Working from the top of the records below, reproduce each line exactly, ending once you have written the line containing "Select 其他配置 in the sidebar".

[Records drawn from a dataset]

- - -

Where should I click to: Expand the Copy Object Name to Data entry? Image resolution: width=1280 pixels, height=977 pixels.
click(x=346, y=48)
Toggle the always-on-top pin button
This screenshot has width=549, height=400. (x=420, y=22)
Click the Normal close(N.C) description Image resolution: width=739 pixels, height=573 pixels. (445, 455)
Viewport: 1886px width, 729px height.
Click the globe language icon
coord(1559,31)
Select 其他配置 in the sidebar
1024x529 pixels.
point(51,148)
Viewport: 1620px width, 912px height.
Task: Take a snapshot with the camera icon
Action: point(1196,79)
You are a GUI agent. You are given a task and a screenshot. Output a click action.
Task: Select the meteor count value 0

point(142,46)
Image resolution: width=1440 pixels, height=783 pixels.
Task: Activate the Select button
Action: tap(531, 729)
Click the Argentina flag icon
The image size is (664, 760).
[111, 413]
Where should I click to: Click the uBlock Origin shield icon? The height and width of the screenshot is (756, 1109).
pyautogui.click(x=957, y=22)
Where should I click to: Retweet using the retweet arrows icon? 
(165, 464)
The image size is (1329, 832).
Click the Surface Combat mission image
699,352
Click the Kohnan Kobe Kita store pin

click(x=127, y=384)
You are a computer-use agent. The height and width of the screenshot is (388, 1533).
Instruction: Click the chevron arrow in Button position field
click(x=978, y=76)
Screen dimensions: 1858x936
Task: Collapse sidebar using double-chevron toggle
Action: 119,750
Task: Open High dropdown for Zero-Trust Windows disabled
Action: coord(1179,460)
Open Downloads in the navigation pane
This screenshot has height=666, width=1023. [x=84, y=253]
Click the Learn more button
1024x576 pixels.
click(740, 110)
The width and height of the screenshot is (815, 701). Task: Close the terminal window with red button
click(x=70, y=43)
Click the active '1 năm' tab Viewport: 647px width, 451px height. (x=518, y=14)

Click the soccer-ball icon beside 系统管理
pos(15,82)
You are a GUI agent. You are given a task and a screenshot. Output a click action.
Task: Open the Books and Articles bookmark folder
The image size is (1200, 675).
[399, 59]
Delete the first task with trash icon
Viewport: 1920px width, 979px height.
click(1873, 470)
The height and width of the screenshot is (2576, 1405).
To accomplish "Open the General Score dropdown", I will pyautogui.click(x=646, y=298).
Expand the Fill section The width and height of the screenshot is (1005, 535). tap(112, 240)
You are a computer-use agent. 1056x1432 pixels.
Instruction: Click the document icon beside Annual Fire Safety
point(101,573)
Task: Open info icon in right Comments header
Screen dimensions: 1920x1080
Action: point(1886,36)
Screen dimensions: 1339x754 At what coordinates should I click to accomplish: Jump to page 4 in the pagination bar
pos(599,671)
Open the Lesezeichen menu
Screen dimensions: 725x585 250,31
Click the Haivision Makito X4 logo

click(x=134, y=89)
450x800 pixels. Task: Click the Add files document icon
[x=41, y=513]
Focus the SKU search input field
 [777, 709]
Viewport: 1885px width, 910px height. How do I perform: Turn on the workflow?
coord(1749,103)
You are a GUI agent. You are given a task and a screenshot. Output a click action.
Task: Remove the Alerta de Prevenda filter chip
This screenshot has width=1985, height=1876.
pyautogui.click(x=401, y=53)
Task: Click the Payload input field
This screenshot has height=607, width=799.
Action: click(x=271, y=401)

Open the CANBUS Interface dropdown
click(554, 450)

- - -

Written answer:
Where should I click to: Expand the Copy Object Name to Data entry? Image resolution: width=1280 pixels, height=977 pixels.
click(x=346, y=48)
Toggle the always-on-top pin button
This screenshot has width=549, height=400. (x=420, y=22)
Click the Normal close(N.C) description Image resolution: width=739 pixels, height=573 pixels. (445, 455)
Viewport: 1886px width, 729px height.
Click the globe language icon
coord(1559,31)
Select 其他配置 in the sidebar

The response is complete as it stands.